Jackson Miller, in the middle of one of the strangest nights of his life, felt nothing short of fractured. In a room full of aspiring writers—who the hell else attends a fiction reading—he was a celebrity. But this seemed to elicit only disdain from his friends, at least from Eddie. Eddie acted pissed off that he'd bargained a reading in order to get them a table, and Jackson was tempted to tell him to grow the fuck up and realize that he'd done it not to show off but for Henry's sake. Instead he tried to appease Eddie by talking up his book to fans, but those efforts also met with disapproval. All he seemed to be able to do for his once-best-friend was to give him yet another excuse to drink too much.

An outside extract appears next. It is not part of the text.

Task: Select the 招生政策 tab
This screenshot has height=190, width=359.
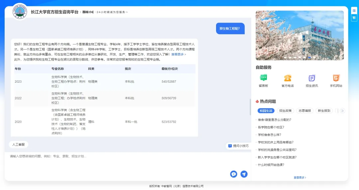Action: (x=285, y=111)
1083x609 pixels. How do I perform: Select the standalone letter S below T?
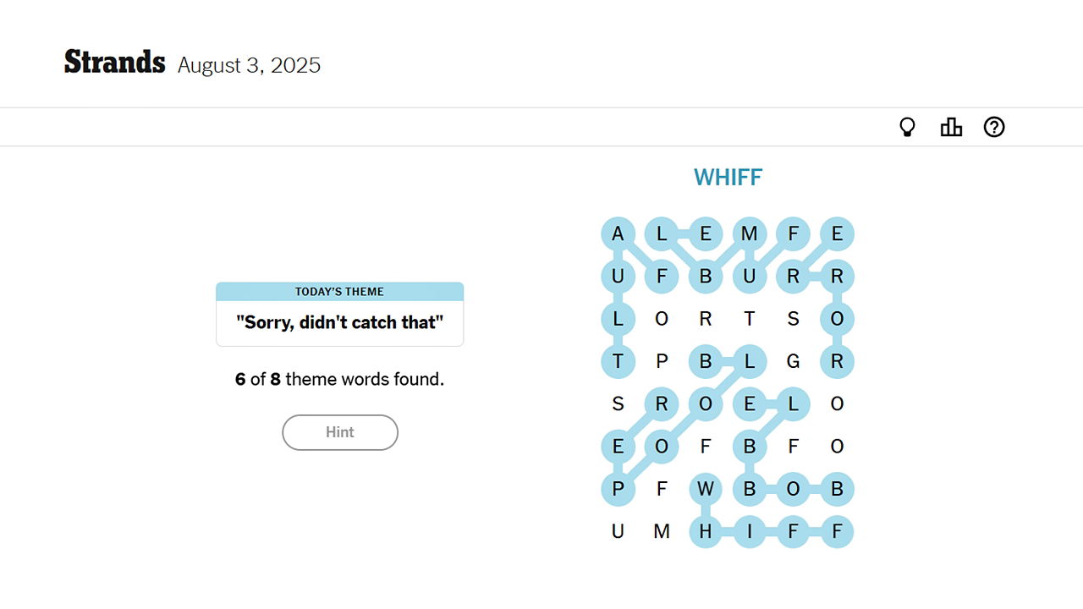pyautogui.click(x=618, y=404)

And then, watching Margot read, Jackson was overwhelmed by tenderness. He toyed with the idea of begging her to marry him but was also taken with the notion that Margot and Henry might be hapless soul mates. Mostly, he worried that he could never have real friends again. As he clapped loudly after Margot's mostly inaudible reading, he realized again what she'd know all along: she was better off without him.
What he needed was a woman like himself. He wanted a woman who was successful and good-looking so could he be sure he was truly desired rather than seen as a good trade-up, an opportunity, an object of bragging rights. What he needed was the female equivalent of the Jonathans. He stared at Eddie, whose posture already sagged with the liquor he was knocking back, and resisted the urge to hit him as hard as he could. Eddie had no idea what to do with a woman like Amanda. Jackson should have stopped him from marrying her in the first place.
Whether or not he really would have decked his friend, he would never know. Several women shrieked, and the room seemed to roar. A tall woman in a long, black wig and white cat-suit stalked through the CIA Bar. Jackson measured the perfect but familiar line of arm, the bottom shaped like an inverted heart, the long curve of slender calf. The woman grabbed the microphone.
“I don't want an introduction,” she said loudly, surveying the crowd. “I am an introduction.”
All she needed was a guitar to convince anyone she was a rock star. She even sang her first story: a short-short told from the point of view of a politician's penis. Her falsetto was confident, and she swayed her ribcage in a snake-like move.
“That one's titled ‘Little One Eye',” she said to the raucous room. “And now for something serious.”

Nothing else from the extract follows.